ECLI:NL:RVS:2020:2655
Raad van State
- Voorlopige voorziening
- Rechtspraak.nl
Voorlopige voorziening in asielzaak met betrekking tot verblijfsvergunning
Op 4 november 2020 heeft de voorzieningenrechter van de Afdeling bestuursrechtspraak van de Raad van State uitspraak gedaan op een verzoek om een voorlopige voorziening in een asielzaak. De vreemdeling had op 29 juni 2020 een aanvraag ingediend voor een verblijfsvergunning asiel voor bepaalde tijd, welke door de staatssecretaris van Justitie en Veiligheid was afgewezen. De vreemdeling heeft hiertegen beroep ingesteld bij de rechtbank Den Haag, die op 16 oktober 2020 het beroep gegrond verklaarde en het besluit van de staatssecretaris vernietigde, maar de rechtsgevolgen daarvan in stand hield. De vreemdeling heeft vervolgens hoger beroep ingesteld en verzocht om een voorlopige voorziening, zodat zij niet zou worden uitgezet voordat er op het hoger beroep was beslist.

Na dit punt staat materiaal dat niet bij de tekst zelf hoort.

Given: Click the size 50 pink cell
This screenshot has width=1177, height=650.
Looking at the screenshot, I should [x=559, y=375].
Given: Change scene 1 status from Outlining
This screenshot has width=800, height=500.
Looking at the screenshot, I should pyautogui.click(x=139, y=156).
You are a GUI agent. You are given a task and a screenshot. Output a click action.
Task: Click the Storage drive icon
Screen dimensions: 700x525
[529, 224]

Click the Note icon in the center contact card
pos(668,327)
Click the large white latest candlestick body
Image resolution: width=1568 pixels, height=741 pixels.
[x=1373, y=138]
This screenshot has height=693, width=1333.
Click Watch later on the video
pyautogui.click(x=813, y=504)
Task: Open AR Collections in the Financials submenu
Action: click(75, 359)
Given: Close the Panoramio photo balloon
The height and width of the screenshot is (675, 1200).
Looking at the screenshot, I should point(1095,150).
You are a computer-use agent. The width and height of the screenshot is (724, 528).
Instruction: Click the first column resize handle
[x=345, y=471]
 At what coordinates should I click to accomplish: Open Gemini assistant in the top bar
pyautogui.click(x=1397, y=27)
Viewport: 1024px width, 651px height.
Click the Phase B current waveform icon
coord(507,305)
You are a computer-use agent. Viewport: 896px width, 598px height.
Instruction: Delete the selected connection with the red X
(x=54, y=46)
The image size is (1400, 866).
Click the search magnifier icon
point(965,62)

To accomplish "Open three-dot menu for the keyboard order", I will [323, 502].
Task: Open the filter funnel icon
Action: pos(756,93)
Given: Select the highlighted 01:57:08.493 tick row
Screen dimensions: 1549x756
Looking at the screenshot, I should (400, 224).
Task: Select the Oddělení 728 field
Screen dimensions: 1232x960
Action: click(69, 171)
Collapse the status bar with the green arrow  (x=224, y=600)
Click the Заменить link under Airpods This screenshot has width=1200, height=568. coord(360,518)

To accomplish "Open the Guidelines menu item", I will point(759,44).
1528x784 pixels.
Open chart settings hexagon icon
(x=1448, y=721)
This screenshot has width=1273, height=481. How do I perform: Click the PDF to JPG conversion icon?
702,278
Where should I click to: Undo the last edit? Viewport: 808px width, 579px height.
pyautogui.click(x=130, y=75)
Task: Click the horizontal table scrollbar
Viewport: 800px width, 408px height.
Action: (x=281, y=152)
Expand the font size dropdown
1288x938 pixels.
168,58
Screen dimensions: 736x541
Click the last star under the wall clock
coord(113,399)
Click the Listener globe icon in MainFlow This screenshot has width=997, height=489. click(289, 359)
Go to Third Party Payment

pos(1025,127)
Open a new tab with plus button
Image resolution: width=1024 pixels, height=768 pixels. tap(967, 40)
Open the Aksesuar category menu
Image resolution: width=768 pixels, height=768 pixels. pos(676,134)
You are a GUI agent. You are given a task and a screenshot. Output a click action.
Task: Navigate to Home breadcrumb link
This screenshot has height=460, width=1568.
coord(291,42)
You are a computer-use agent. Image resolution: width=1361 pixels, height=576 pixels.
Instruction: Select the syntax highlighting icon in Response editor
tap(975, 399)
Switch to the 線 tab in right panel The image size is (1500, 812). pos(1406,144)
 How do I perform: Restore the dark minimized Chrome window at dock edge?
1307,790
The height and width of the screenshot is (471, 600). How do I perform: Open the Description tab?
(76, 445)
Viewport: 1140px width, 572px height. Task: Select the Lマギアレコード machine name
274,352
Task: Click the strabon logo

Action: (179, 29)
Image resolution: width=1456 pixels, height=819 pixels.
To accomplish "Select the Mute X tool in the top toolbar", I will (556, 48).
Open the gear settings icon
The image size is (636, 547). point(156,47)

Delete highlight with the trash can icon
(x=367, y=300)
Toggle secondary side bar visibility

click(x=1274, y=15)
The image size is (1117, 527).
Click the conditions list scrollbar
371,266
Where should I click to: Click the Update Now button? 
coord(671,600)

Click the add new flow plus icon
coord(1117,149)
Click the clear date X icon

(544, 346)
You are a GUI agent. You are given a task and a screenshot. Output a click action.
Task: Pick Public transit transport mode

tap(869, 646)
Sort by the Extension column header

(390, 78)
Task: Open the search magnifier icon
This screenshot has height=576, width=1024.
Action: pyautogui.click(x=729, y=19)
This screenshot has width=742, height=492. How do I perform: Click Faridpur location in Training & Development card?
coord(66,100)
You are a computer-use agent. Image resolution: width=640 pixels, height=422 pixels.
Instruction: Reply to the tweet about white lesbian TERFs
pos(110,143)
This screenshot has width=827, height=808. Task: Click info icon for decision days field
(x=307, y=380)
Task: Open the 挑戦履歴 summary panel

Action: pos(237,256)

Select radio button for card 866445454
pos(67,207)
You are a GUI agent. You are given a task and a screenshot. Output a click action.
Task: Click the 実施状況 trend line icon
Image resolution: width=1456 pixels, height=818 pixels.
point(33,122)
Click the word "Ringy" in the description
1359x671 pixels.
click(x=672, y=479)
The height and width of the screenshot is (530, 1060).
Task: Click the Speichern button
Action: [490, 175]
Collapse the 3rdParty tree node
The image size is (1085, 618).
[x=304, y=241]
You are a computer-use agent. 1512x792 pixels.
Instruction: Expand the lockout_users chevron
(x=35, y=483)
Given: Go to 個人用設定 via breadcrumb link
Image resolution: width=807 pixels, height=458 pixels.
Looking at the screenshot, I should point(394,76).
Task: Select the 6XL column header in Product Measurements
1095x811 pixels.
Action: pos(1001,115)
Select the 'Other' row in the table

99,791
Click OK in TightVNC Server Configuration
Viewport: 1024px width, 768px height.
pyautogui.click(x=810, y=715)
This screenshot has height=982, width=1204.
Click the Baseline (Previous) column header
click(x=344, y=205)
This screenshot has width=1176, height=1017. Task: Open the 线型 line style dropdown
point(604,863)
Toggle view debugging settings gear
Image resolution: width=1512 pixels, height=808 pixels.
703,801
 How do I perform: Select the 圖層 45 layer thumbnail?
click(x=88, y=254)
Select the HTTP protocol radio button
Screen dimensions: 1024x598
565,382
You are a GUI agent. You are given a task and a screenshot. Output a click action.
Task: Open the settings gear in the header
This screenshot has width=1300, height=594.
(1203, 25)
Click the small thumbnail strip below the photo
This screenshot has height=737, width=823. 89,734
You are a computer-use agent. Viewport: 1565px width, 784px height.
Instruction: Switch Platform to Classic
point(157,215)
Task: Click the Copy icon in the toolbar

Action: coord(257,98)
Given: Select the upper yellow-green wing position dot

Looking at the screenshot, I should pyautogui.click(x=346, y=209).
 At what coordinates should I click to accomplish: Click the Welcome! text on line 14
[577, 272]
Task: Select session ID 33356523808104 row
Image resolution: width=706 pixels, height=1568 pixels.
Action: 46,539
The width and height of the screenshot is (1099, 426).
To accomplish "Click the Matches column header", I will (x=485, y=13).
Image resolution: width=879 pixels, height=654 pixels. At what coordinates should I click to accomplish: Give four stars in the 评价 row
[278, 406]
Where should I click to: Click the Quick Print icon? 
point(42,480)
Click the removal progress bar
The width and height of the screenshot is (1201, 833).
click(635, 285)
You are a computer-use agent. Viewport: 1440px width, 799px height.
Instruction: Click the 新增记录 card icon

De voorzieningenrechter heeft de vreemdeling in haar verzoek ontvangen en heeft besloten dat zij niet mag worden uitgezet totdat er een beslissing is genomen op het hoger beroep. Daarnaast heeft de voorzieningenrechter bepaald dat de staatssecretaris van Justitie en Veiligheid de proceskosten van de vreemdeling moet vergoeden, tot een bedrag van € 525,00, dat geheel is toe te rekenen aan door een derde verleende rechtsbijstand. Deze uitspraak is gedaan in het openbaar en is vastgesteld door de voorzieningenrechter, mr. A.W.M. Bijloos, in tegenwoordigheid van de griffier, mr. N. Tibold.